The two men served as star witnesses during the Democratic-controlled House of Representatives’ impeachment investigation last year.
Vindman’s twin brother Yevgeny, who worked as a lawyer at the NSC, also was escorted out of the White House, according to Michael Volkov, who represented Vindman when he testified in the impeachment inquiry.
Trump has said he is still upset with Democrats and government officials involved in the impeachment investigation, even after he was acquitted on Wednesday.
“I’m not happy with him. You think I’m supposed to be happy with him?” he said of Vindman on Friday.
An NSC spokesman declined to comment.
Vindman, a decorated combat veteran, testified in November that he “couldn’t believe what I was hearing” when he listened in on a July 25 phone call between Trump and Ukrainian President Volodimir Zelenskiy that became the focus of the inquiry.
Trump asked Zelenskiy to launch investigations into both Democratic rival Joe Biden and a discredited theory that Ukraine, not Russia, colluded with Democrats to harm Trump in the 2016 U.S. presidential election.
Sondland, a wealthy Republican donor and Oregon hotelier who served as U.S. Ambassador to the European Union, testified that he was following Trump’s orders when he pushed Ukrainian officials to carry out investigations sought by the president.
“I am grateful to President Trump for having given me the opportunity to serve,” he said.
The White House and State Department did not immediately respond to requests for comment on Sondland’s removal.
“This is as clear a case of retribution as I’ve seen during my 27 years in the Senate,” said Democratic Senator Dianne Feinstein.
Biden’s campaign for the Democratic presidential nomination suffered a serious setback when he came in fourth place at the Democrats’ first state contest in Iowa this week.
Vindman’s two-year stint at the White House had been due to end in July.

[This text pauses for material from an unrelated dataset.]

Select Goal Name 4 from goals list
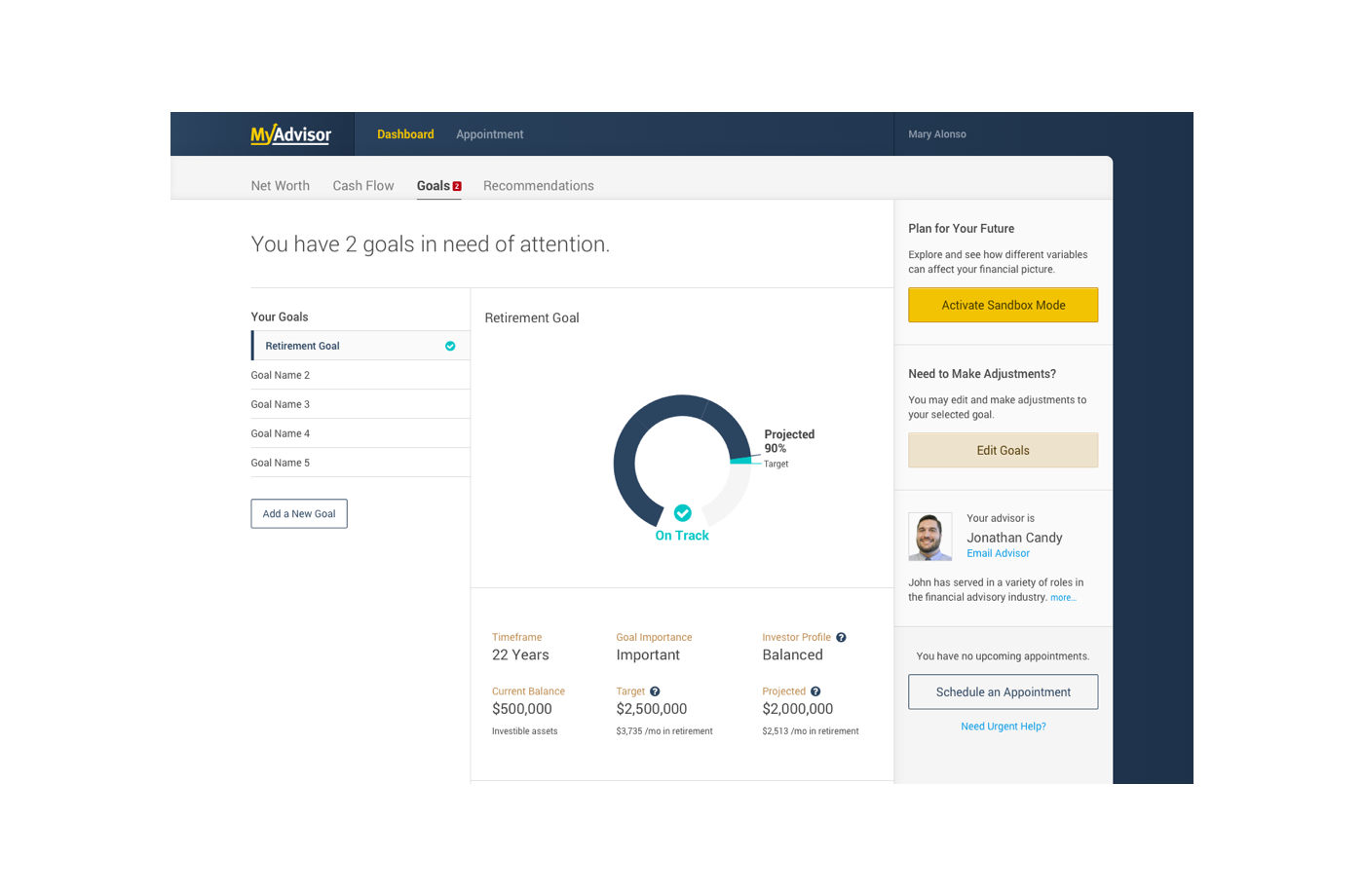Screen dimensions: 1364x896 pos(281,433)
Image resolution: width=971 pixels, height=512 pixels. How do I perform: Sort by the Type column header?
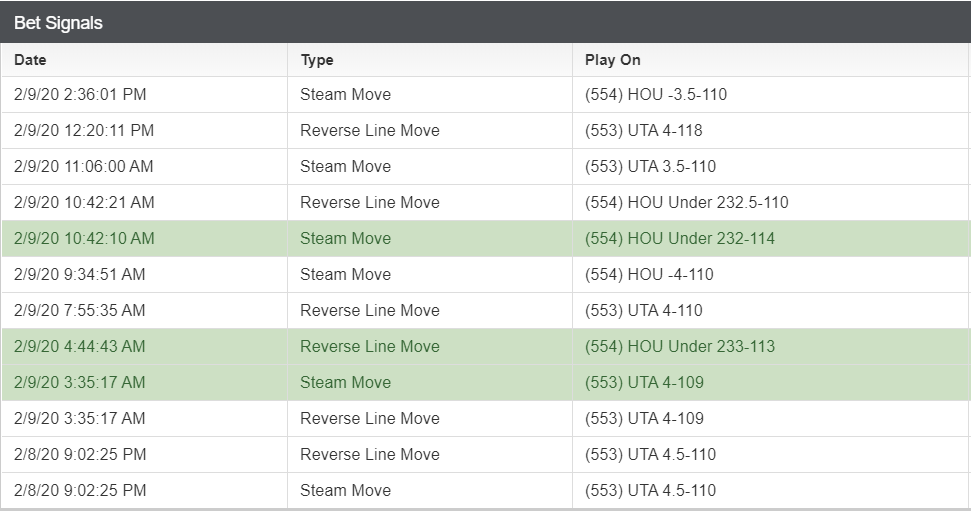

An Army spokesperson said both brothers had been reassigned to the Army, but declined to give further information “out of respect for their privacy.”
Another senior White House aide who testified over impeachment, Jennifer Williams, left this week for a post at the U.S. military’s Central Command, according to Bloomberg News.
Vindman downplayed concerns that he would suffer payback for speaking out when he testified to Congress. “I will be fine for telling the truth,” he said.